Millions expected in wrongful conviction settlement
A $3.5 million settlement is expected for Caramad Conley, wrongfully imprisoned for 18 years.
A $3.5 million settlement is expected for Caramad Conley, wrongfully imprisoned for 18 years.
San Francisco is expected to approve a $3.5 million settlement in a case of wrongful double murder conviction that put Caramad Conley behind bars for 18 years.
The Board of Supervisors must still sign off on the settlement, which was recommended by City Attorney Dennis Herrera, the San Francisco Chronicle reported this weekend.
The settlement has already been signed by Police Chief Greg Suhr and the City’s Police Commission.

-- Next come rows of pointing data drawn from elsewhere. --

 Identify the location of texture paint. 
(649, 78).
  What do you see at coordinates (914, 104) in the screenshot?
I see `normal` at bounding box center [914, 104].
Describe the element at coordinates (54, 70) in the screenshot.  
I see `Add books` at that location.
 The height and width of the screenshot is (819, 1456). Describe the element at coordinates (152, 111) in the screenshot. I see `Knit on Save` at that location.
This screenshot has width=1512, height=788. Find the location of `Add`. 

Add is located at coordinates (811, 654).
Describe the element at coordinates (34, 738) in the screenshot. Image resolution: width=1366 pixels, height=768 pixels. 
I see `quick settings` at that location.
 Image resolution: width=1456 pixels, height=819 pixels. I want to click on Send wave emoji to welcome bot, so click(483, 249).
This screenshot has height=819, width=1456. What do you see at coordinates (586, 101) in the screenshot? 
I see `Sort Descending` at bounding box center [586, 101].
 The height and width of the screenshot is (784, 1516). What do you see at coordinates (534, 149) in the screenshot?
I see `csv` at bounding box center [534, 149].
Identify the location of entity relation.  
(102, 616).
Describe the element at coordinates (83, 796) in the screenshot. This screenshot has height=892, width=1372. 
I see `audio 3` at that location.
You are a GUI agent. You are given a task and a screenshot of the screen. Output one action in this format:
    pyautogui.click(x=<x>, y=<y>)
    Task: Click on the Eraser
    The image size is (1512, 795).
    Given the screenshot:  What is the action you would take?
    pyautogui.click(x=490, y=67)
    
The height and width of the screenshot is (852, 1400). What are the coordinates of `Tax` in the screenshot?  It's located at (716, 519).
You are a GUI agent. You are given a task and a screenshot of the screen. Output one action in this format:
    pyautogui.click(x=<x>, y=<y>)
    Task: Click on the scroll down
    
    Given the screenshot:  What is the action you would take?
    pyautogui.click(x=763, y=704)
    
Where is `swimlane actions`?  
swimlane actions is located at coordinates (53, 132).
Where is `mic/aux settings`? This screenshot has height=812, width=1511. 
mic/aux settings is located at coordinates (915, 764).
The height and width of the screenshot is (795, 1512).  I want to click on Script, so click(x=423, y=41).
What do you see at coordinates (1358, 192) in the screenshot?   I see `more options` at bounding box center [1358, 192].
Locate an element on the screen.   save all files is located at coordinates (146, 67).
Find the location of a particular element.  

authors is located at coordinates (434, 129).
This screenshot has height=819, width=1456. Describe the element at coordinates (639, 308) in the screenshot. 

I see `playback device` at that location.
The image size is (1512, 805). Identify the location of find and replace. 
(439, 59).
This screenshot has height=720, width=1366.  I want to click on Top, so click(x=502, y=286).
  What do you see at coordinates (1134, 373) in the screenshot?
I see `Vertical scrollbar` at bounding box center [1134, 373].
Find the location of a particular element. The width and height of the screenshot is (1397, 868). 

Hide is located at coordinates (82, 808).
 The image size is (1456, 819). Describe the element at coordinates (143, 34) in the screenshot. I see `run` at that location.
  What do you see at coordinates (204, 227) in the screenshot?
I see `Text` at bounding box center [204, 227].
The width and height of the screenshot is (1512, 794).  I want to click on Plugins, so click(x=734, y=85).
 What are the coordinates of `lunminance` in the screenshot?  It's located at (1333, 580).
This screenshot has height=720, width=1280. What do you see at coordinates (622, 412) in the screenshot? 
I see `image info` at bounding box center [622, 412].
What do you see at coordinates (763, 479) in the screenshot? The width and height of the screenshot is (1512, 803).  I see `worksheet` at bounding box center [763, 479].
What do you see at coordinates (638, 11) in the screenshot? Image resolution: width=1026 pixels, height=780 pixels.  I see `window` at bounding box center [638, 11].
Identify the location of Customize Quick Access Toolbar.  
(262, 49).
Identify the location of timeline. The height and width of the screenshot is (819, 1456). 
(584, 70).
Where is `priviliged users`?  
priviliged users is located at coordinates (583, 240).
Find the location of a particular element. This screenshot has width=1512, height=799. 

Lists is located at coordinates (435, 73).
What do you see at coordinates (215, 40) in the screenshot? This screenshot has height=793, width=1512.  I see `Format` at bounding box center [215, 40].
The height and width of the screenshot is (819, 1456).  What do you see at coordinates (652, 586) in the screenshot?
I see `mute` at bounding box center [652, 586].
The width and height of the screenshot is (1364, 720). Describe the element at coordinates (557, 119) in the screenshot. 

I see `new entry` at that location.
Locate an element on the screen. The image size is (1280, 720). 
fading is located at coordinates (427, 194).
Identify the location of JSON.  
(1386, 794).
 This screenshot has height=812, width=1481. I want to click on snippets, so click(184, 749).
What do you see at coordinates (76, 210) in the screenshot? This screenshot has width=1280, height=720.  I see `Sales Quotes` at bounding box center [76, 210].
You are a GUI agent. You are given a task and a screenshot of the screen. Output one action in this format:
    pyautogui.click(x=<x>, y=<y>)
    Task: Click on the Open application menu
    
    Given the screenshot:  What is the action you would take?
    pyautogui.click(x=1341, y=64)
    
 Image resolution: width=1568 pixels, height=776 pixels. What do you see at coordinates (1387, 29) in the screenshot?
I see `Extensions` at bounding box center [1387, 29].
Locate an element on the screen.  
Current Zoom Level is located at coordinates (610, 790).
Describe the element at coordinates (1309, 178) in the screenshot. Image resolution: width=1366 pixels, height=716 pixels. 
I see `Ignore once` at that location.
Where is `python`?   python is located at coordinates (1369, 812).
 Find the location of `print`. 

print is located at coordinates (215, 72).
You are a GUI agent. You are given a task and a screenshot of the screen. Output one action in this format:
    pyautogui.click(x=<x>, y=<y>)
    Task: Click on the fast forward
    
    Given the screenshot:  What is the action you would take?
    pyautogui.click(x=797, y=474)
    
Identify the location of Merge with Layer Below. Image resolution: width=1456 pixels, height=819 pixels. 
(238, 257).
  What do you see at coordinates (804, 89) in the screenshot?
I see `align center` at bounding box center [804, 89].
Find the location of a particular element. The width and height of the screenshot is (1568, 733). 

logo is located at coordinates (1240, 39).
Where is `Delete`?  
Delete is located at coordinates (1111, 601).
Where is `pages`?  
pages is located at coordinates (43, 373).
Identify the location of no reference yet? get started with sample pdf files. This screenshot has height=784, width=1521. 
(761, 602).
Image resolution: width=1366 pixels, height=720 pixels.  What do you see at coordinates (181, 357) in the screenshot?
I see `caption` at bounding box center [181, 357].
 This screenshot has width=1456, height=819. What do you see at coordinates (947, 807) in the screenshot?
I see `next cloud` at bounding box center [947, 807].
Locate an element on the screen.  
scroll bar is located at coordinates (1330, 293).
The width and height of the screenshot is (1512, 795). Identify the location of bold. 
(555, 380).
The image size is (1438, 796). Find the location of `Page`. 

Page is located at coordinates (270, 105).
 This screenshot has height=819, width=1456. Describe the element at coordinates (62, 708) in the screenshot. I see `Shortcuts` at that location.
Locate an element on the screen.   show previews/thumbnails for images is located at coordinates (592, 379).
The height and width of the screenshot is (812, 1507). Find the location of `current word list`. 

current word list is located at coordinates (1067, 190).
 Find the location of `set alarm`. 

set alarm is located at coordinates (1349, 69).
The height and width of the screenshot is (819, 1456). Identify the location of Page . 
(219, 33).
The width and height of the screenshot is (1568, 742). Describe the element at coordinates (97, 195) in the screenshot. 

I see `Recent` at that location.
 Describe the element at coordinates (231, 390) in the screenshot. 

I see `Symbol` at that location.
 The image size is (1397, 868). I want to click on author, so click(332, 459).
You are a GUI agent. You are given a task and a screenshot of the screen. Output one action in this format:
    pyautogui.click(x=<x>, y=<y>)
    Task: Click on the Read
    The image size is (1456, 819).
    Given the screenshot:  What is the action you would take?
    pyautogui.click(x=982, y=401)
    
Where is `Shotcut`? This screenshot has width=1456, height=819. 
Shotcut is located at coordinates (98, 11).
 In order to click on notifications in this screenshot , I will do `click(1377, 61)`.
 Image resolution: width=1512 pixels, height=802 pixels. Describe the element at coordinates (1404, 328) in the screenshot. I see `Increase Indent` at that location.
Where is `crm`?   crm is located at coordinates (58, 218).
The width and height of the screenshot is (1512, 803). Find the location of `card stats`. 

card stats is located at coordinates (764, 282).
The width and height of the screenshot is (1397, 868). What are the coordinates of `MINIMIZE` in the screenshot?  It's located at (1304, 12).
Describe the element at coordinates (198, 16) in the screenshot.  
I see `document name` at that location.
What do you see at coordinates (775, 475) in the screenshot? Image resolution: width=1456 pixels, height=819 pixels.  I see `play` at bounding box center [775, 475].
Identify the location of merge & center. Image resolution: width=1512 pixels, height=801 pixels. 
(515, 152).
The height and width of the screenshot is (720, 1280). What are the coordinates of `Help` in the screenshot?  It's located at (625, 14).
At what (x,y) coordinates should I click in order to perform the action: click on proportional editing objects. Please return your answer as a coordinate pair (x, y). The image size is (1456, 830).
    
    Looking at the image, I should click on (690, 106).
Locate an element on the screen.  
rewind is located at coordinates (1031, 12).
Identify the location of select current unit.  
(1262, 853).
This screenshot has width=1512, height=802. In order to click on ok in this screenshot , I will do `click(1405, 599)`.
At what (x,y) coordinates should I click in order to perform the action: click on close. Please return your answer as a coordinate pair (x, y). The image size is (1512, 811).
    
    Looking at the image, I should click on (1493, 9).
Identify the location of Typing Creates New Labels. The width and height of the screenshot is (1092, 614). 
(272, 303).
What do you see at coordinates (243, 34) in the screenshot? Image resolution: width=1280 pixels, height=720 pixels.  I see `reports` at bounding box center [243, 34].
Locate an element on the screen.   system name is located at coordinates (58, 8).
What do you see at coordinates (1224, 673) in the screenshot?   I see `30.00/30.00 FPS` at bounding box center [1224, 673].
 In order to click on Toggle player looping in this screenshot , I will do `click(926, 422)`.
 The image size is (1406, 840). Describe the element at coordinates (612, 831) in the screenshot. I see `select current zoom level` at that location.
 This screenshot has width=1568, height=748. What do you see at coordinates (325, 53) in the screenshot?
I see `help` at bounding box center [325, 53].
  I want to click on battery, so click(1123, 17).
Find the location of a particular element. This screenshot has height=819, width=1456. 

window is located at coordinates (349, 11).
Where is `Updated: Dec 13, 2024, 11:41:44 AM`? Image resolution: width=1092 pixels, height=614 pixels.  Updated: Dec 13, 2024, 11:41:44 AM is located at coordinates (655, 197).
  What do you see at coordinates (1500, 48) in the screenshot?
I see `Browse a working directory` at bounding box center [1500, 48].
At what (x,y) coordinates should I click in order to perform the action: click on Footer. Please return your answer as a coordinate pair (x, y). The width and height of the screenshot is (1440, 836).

Conley was incarcerated in 1992, and sentenced to two terms of life without parole in 1994 for the double murder of Roshawn Johnson and Charles Hughes. Prosecutors said the drive-by shooting, which took place in 1989 and left 11 others injured, was gang-related.
Conley was released in 2011, after San Francisco Superior Court Judge Marla Miller found that he had been wrongly convicted. Miller found that one of the prosecution’s witnesses, Clifford Polk, had committed perjury on the witness stand.
The lead police investigator in the case, Earl Sanders, who later became police chief, had been giving Polk weekly payments totaling tens of thousands of dollars, according to one of Conley’s lawyers in the lawsuit.
Polk, who said in the trial that Conley had confessed to the killings, lied on the stand about whether he was currently in witness protection and therefore whether he was being paid.
Miller said Sanders had stood by in court while the perjury had taken place, writing:
“I find that Sanders knew the testimony was false and did not correct it.”
Conley filed a civil rights lawsuit in 2012 against The City and Sanders. In the lawsuit, Conley said that police had:
“… unconstitutionally and maliciously sent him to prison for a crime he did not commit [by] willfully suppressing a mountain of exculpatory evidence showing that the linchpin witness against him, Clifford Polk, had been paid thousands of dollars and received other benefits in exchange for his testimony.”
Sanders was also involved in another wrongful murder conviction suit, in which the City paid a $7.5 million civil settlement to defendants Antoine Goff and John Tennison, who were released in 2003 after both spending over 10 years incarcerated.
In that case, prosecutors and police, including Sanders, had information that implied that another person could have committed the crime, but did not disclose that information to the court.